:: Material provided ::
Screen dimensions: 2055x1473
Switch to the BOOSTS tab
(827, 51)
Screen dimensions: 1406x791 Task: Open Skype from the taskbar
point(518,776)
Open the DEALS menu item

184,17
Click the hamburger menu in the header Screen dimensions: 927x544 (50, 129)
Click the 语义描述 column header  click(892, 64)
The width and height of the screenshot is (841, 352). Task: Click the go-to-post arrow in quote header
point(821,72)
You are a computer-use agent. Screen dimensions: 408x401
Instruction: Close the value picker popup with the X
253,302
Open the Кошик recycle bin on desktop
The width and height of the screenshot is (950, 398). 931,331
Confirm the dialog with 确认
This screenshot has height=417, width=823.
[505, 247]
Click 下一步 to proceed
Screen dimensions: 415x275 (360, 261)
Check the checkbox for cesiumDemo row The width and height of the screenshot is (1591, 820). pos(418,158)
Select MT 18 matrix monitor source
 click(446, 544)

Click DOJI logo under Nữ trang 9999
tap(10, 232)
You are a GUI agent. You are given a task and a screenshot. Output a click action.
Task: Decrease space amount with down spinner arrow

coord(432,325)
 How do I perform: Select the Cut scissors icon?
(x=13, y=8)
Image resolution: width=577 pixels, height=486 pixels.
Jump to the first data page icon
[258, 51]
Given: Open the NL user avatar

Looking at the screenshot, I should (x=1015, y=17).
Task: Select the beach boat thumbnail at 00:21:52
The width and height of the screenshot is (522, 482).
:::
_Task to complete_
Reproduce the entries above word for word, everything from the very start down to the line containing "point(821,72)", with that line included.

_Exercise result_
Screen dimensions: 2055x1473
Switch to the BOOSTS tab
(827, 51)
Screen dimensions: 1406x791 Task: Open Skype from the taskbar
point(518,776)
Open the DEALS menu item

184,17
Click the hamburger menu in the header Screen dimensions: 927x544 (50, 129)
Click the 语义描述 column header  click(892, 64)
The width and height of the screenshot is (841, 352). Task: Click the go-to-post arrow in quote header
point(821,72)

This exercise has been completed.